Google was granted on February 14, 2012 titled, Providing Blog Posts Relevant to Search Results.In it, there are some rather clear observations on how Google ranks blog posts.
“… determining, by a processor associated with the one or more server devices, whether the identified blog post is associated with an out-degree larger than an out-degree threshold, where the out-degree corresponds to a quantity of outgoing links included within the identified blog post; rejecting, by a processor associated with the one or more server devices, the identified blog post if the identified blog post is associated with the out-degree larger than the outgoing threshold; and sending, by at least one of the one or more server devices, the search result and information associated with the identified blog post to the client device, if the identified blog post is not rejected. “
The highlighted part is what’s important, after passing queries through a series of servers. What is says in relation to delivering the user-end result is this:
- How many outgoing links are there?
- Are there more than we deem to be a proper number?
The moral is this: Don’t use too many links in your post, no matter where they’re going. I try to keep it to 2 or 3 max. Sometimes, it doesn’t work that way when I’m writing here, but when I’m doing it for a client, two is my threshold.
But back to the patent, we have:
“The method of claim 1, further comprising: determining whether the identified blog post was created before a first time or after a second time; and rejecting the identified blog post if the identified blog post was created before the first time or after the second time. “
In other words, is it duplicate content? If it is… rejected as a search result.
And so, enough with the legalese. Here’s what else I saw in the patent:
- Relevancy is highly important. There is a group of human editors that determines relevancy of a search query, too, not just the algo. So, if your post ranks for “dog training education” because you you’re writing about courses on dog training, it makes perfect sense that your page would be included in the blog SERPs. If your post doesn’t have that type of information on it or your blog isn’t even about training dogs, you’re O-U-T.
- Search intent is huge. So, if a searcher types in a query that indicates he wants to see editorial content on a topic, such as “commentary on Newt Gingrich’s election campaign,” the searcher will be delivered that type of editorial content. If it’s a straight search for “Newt Gingrich,” posts talking about his position in the race, rather than Gingrich the man, probably won’t make it into the results for that query.

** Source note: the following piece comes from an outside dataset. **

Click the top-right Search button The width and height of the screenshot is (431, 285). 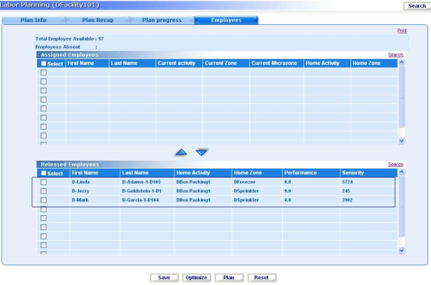click(415, 6)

OK, a little more boring legal stuff, but want you to see this:
“…the processor is to further execute instructions in the memory to at least one of: reject the identified blog post when the identified blog post includes a particular number of outgoing links; reject the identified blog post when the identified blog post includes a particular number of incoming links; reject the identified blog post when the identified blog post is untitled; reject the identified blog post when the identified blog post includes an outgoing link to a document in a same domain as the identified blog post; reject the identified blog post when the identified blog post includes an outgoing link to electronic media; or reject the identified blog post when the identified blog post was created before a first time or after a second time.”

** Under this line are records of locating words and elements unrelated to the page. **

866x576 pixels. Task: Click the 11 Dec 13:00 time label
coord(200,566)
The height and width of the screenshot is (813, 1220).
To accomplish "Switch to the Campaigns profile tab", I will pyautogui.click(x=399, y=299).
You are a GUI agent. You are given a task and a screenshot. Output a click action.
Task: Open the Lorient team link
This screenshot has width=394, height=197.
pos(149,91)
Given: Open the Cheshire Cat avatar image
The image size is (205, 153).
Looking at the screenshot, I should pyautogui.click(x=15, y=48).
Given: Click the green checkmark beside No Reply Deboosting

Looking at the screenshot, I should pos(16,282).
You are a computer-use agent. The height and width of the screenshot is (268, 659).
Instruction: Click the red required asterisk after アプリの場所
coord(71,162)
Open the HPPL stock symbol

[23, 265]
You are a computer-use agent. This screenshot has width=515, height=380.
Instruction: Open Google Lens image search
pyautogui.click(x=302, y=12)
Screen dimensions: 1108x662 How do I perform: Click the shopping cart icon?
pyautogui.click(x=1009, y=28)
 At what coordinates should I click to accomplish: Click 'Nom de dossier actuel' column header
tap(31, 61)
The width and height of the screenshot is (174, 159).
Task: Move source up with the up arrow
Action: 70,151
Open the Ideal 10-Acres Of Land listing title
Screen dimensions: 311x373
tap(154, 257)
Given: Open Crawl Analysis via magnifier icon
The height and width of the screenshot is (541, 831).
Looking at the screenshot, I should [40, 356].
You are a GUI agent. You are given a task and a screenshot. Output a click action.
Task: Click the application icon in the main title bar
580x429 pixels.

- Reject if the post has no title.
- Reject for too many outgoing links
- Reject for too few incoming links
- Reject when the post has a link to another post on the same domain. (These may just be ignored. It’s not clear.)

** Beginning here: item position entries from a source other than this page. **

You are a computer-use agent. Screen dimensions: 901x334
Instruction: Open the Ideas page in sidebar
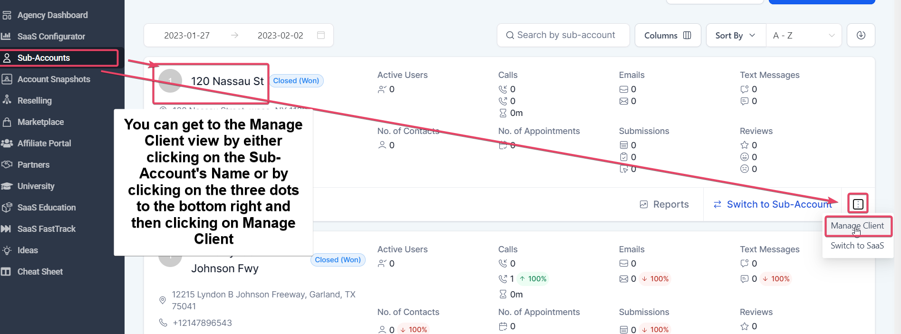(28, 250)
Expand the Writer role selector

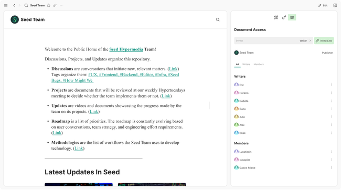pos(305,41)
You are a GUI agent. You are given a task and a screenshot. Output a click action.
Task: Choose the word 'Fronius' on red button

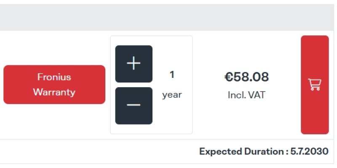point(54,77)
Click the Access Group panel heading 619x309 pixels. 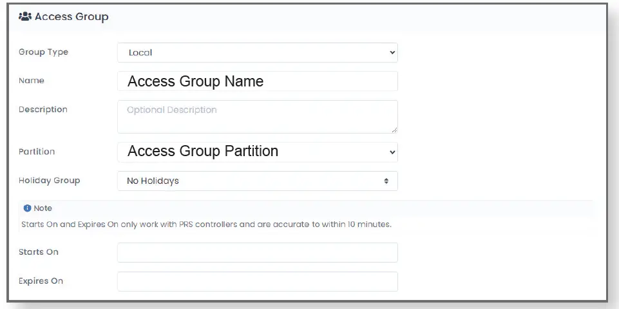click(71, 17)
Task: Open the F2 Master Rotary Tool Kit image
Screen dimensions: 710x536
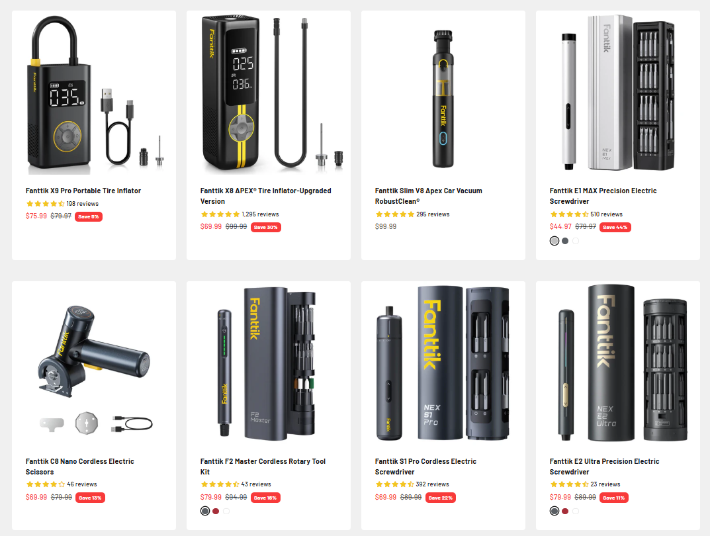Action: 269,364
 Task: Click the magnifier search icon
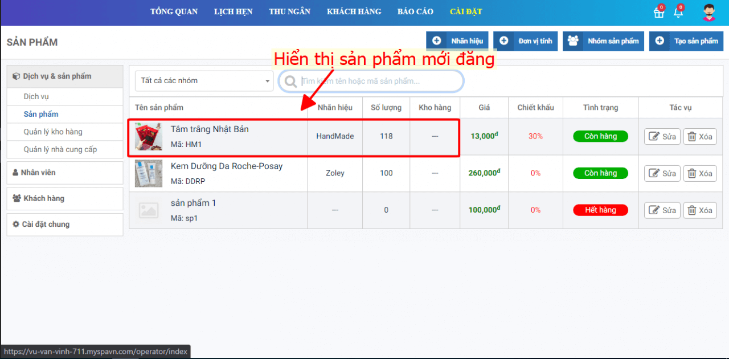click(290, 81)
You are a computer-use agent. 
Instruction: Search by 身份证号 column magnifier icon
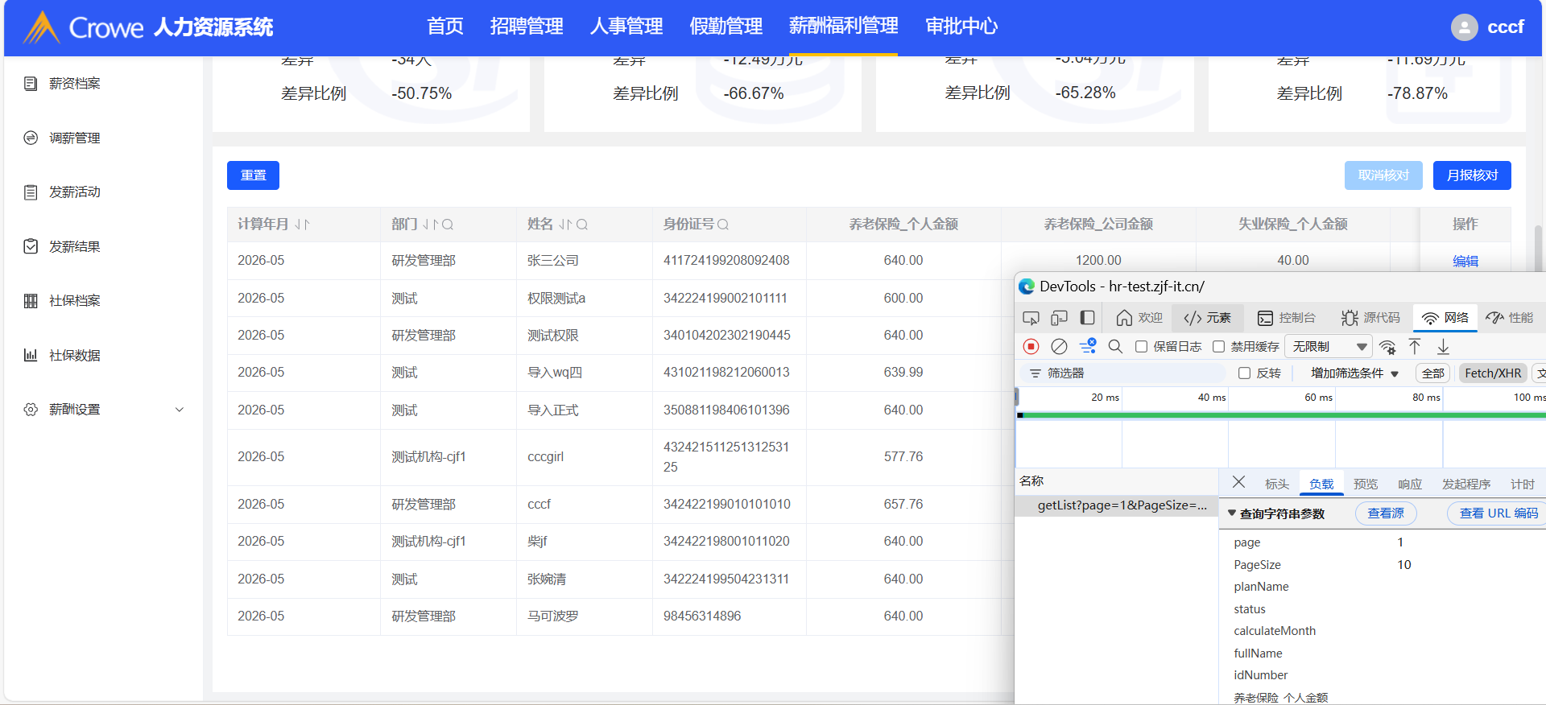coord(723,225)
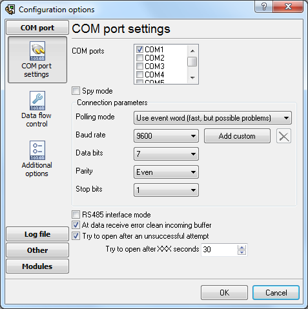Click the application icon in title bar
Viewport: 308px width, 309px height.
tap(10, 10)
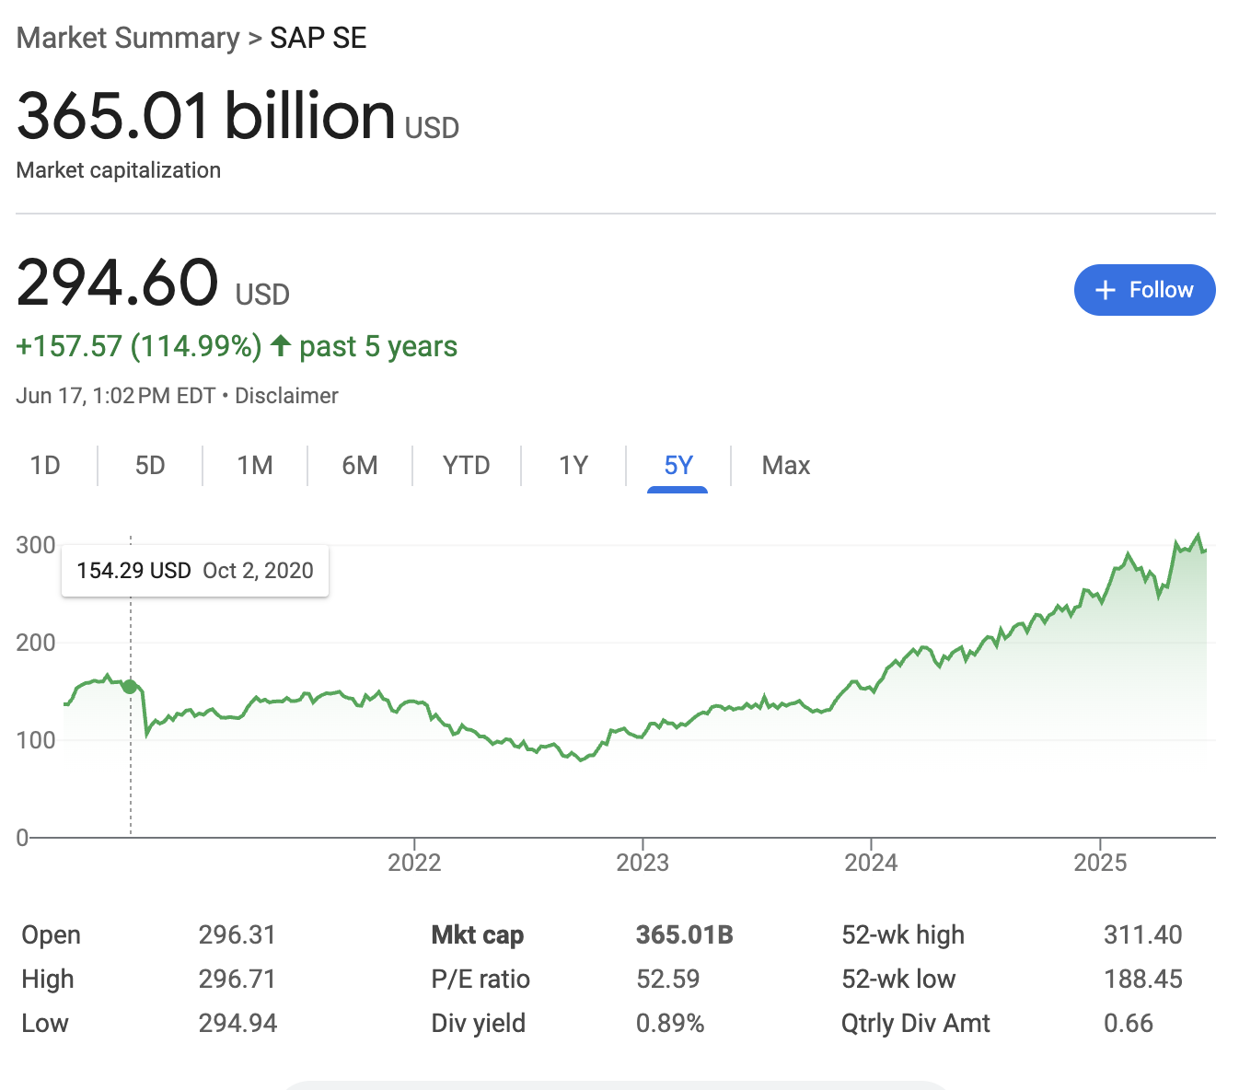Open the YTD performance view
The image size is (1239, 1090).
(x=467, y=466)
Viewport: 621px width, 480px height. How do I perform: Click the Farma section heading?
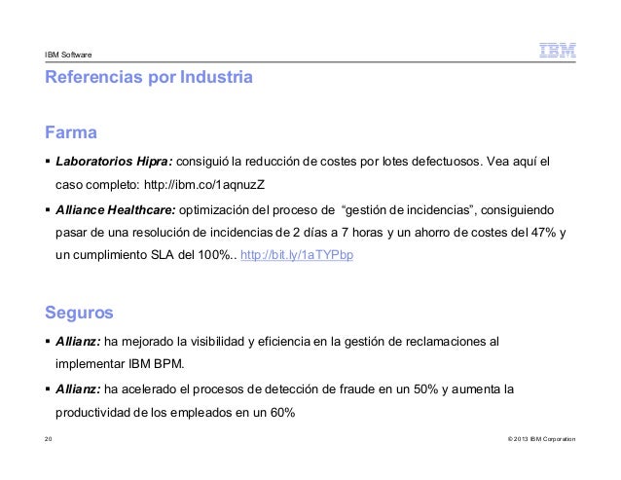(x=71, y=132)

- Reject when linked to other electronic content. (We’ll discuss that in just a minute.)
- Reject when dupe content
The reject when linking to your own content issue is unclear, so watch your rankings. If you lose rank because of internal linking (which makes no sense at all), you may want to disable “Related Posts” or whatever plugin you use to add them to your single post pages. That would suck. Feelings are that those links will simply be ignored. If it means that your internal links will cause your posts to be rejected, make them “no follow,” so you can still encourage engagement and not make the bots kick you out. I really suspect that this is just an “ignore” issue, however.
Other things that will keep your posts out of the SERPS?
- Post not of a “certain length.” Only Google knows for sure how long this would be, but my guess is that a blog post should be around 450 words these days, but that’s just a guess.
- The links to electronic media? I’m guessing this means links to objectionable electronic media — porn, spam, spyware, plagiarized content, etc. — will have your post kicked out. It’s not feasible that any links to other electronic media of any kind is what they mean.
- Your outgoing links should appear within a pre-determined distance. Again, only Google knows what this is. We’ll have to figure that out. Does it mean that they have to be early or later on in the post? SEO Prominence is a factor still, so does this mean that prominence is still highly important or does it mean that prominence is pfft!!! Out the window? Puzzling.
- Recency of posts. Anything that’s older than a month (or even 2 weeks) might be filtered out.
I’m not a lawyer and most of this stuff can be damned confusing, but I think there are some factors here that can’t be ignored. Now that the patent is approved, I’m guessing that Google will be putting these things into effect. So, wait, watch, and listen. See how these changes are affecting not only your pages, but those of others.
Still just a patent approval. Just because it’s approved, I’m guessing they can use what they want of it and disregard what they don’t. But then, I’m not a patent lawyer.